Collected data entries
Start of Block

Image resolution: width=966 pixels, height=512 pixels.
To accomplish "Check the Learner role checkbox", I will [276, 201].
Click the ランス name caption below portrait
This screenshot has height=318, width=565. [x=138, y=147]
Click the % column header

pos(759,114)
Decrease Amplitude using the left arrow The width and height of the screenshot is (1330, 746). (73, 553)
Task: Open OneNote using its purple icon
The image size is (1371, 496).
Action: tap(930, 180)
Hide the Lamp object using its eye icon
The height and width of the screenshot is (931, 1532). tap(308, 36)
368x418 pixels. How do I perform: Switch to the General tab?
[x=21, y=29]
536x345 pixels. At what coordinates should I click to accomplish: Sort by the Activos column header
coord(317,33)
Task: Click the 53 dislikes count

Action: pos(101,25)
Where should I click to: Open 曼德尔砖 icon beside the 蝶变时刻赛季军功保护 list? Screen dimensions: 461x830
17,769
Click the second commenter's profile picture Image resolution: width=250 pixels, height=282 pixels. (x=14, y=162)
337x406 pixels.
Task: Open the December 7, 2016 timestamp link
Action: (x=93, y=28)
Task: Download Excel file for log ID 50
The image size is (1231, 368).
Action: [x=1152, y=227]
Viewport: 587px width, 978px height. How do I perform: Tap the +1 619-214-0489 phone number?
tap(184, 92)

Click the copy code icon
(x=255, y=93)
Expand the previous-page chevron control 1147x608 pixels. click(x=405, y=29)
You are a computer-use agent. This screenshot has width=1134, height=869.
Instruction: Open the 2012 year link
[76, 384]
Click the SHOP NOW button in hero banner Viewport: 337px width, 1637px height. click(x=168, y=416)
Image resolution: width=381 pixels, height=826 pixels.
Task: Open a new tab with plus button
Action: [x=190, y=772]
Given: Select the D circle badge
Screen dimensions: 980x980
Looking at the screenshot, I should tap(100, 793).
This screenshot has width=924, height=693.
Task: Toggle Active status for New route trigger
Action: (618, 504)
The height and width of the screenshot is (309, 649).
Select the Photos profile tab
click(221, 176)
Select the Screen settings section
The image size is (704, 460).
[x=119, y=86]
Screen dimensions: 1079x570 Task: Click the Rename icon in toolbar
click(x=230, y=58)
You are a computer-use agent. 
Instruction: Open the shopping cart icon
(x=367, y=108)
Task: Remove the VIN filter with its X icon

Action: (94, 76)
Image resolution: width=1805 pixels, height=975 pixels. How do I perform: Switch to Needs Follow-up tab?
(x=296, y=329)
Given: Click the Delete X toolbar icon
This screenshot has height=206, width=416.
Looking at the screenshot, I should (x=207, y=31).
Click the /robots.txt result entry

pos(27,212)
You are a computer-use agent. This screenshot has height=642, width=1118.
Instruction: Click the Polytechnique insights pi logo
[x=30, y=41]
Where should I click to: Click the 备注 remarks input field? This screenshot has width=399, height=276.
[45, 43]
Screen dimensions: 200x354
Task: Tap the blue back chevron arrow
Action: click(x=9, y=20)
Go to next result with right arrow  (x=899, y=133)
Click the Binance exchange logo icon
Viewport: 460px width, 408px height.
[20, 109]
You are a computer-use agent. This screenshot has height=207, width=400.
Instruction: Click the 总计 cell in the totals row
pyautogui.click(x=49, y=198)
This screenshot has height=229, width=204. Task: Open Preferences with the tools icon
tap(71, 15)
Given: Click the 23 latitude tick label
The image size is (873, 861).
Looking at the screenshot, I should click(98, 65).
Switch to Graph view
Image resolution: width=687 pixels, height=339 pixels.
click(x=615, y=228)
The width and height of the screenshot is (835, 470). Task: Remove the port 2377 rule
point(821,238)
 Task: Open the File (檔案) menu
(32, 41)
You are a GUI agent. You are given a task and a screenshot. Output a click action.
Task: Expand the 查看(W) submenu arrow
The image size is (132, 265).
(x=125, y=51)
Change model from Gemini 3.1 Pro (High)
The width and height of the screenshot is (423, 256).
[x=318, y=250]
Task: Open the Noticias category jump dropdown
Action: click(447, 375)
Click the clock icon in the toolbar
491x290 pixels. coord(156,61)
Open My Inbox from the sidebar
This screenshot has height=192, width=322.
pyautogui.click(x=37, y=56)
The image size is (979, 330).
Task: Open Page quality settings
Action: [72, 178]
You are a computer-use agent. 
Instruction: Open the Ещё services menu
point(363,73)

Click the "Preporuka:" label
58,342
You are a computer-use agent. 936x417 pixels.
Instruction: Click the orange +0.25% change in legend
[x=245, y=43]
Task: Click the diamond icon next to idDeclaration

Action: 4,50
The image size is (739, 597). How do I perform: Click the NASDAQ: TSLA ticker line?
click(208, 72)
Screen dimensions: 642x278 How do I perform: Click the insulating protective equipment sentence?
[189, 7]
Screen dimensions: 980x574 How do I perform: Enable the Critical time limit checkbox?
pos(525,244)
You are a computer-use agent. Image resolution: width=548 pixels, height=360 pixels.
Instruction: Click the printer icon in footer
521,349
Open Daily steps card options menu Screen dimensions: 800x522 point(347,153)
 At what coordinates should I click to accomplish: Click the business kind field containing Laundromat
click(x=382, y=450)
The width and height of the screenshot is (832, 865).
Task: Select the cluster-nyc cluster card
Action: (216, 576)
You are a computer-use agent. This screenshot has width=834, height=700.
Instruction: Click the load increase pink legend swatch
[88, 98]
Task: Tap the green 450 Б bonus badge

End of Block

--- PROBLEM REQUIREMENTS ---
Down to the last line, copy the entries above exactly.

--- FINAL ANSWER ---
Image resolution: width=966 pixels, height=512 pixels.
To accomplish "Check the Learner role checkbox", I will [276, 201].
Click the ランス name caption below portrait
This screenshot has height=318, width=565. [x=138, y=147]
Click the % column header

pos(759,114)
Decrease Amplitude using the left arrow The width and height of the screenshot is (1330, 746). (73, 553)
Task: Open OneNote using its purple icon
The image size is (1371, 496).
Action: tap(930, 180)
Hide the Lamp object using its eye icon
The height and width of the screenshot is (931, 1532). tap(308, 36)
368x418 pixels. How do I perform: Switch to the General tab?
[x=21, y=29]
536x345 pixels. At what coordinates should I click to accomplish: Sort by the Activos column header
coord(317,33)
Task: Click the 53 dislikes count

Action: pos(101,25)
Where should I click to: Open 曼德尔砖 icon beside the 蝶变时刻赛季军功保护 list? Screen dimensions: 461x830
17,769
Click the second commenter's profile picture Image resolution: width=250 pixels, height=282 pixels. (x=14, y=162)
337x406 pixels.
Task: Open the December 7, 2016 timestamp link
Action: (x=93, y=28)
Task: Download Excel file for log ID 50
The image size is (1231, 368).
Action: [x=1152, y=227]
Viewport: 587px width, 978px height. How do I perform: Tap the +1 619-214-0489 phone number?
tap(184, 92)

Click the copy code icon
(x=255, y=93)
Expand the previous-page chevron control 1147x608 pixels. click(x=405, y=29)
You are a computer-use agent. This screenshot has width=1134, height=869.
Instruction: Open the 2012 year link
[76, 384]
Click the SHOP NOW button in hero banner Viewport: 337px width, 1637px height. click(x=168, y=416)
Image resolution: width=381 pixels, height=826 pixels.
Task: Open a new tab with plus button
Action: [x=190, y=772]
Given: Select the D circle badge
Screen dimensions: 980x980
Looking at the screenshot, I should tap(100, 793).
This screenshot has width=924, height=693.
Task: Toggle Active status for New route trigger
Action: (618, 504)
The height and width of the screenshot is (309, 649).
Select the Photos profile tab
click(221, 176)
Select the Screen settings section
The image size is (704, 460).
[x=119, y=86]
Screen dimensions: 1079x570 Task: Click the Rename icon in toolbar
click(x=230, y=58)
You are a computer-use agent. 
Instruction: Open the shopping cart icon
(x=367, y=108)
Task: Remove the VIN filter with its X icon

Action: (94, 76)
Image resolution: width=1805 pixels, height=975 pixels. How do I perform: Switch to Needs Follow-up tab?
(x=296, y=329)
Given: Click the Delete X toolbar icon
This screenshot has height=206, width=416.
Looking at the screenshot, I should (x=207, y=31).
Click the /robots.txt result entry

pos(27,212)
You are a computer-use agent. This screenshot has height=642, width=1118.
Instruction: Click the Polytechnique insights pi logo
[x=30, y=41]
Where should I click to: Click the 备注 remarks input field? This screenshot has width=399, height=276.
[45, 43]
Screen dimensions: 200x354
Task: Tap the blue back chevron arrow
Action: click(x=9, y=20)
Go to next result with right arrow  (x=899, y=133)
Click the Binance exchange logo icon
Viewport: 460px width, 408px height.
[20, 109]
You are a computer-use agent. This screenshot has height=207, width=400.
Instruction: Click the 总计 cell in the totals row
pyautogui.click(x=49, y=198)
This screenshot has height=229, width=204. Task: Open Preferences with the tools icon
tap(71, 15)
Given: Click the 23 latitude tick label
The image size is (873, 861).
Looking at the screenshot, I should click(98, 65).
Switch to Graph view
Image resolution: width=687 pixels, height=339 pixels.
click(x=615, y=228)
The width and height of the screenshot is (835, 470). Task: Remove the port 2377 rule
point(821,238)
 Task: Open the File (檔案) menu
(32, 41)
You are a GUI agent. You are given a task and a screenshot. Output a click action.
Task: Expand the 查看(W) submenu arrow
The image size is (132, 265).
(x=125, y=51)
Change model from Gemini 3.1 Pro (High)
The width and height of the screenshot is (423, 256).
[x=318, y=250]
Task: Open the Noticias category jump dropdown
Action: click(447, 375)
Click the clock icon in the toolbar
491x290 pixels. coord(156,61)
Open My Inbox from the sidebar
This screenshot has height=192, width=322.
pyautogui.click(x=37, y=56)
The image size is (979, 330).
Task: Open Page quality settings
Action: [72, 178]
You are a computer-use agent. 
Instruction: Open the Ещё services menu
point(363,73)

Click the "Preporuka:" label
58,342
You are a computer-use agent. 936x417 pixels.
Instruction: Click the orange +0.25% change in legend
[x=245, y=43]
Task: Click the diamond icon next to idDeclaration

Action: 4,50
The image size is (739, 597). How do I perform: Click the NASDAQ: TSLA ticker line?
click(208, 72)
Screen dimensions: 642x278 How do I perform: Click the insulating protective equipment sentence?
[189, 7]
Screen dimensions: 980x574 How do I perform: Enable the Critical time limit checkbox?
pos(525,244)
You are a computer-use agent. Image resolution: width=548 pixels, height=360 pixels.
Instruction: Click the printer icon in footer
521,349
Open Daily steps card options menu Screen dimensions: 800x522 point(347,153)
 At what coordinates should I click to accomplish: Click the business kind field containing Laundromat
click(x=382, y=450)
The width and height of the screenshot is (832, 865).
Task: Select the cluster-nyc cluster card
Action: (216, 576)
You are a computer-use agent. This screenshot has width=834, height=700.
Instruction: Click the load increase pink legend swatch
[88, 98]
Task: Tap the green 450 Б bonus badge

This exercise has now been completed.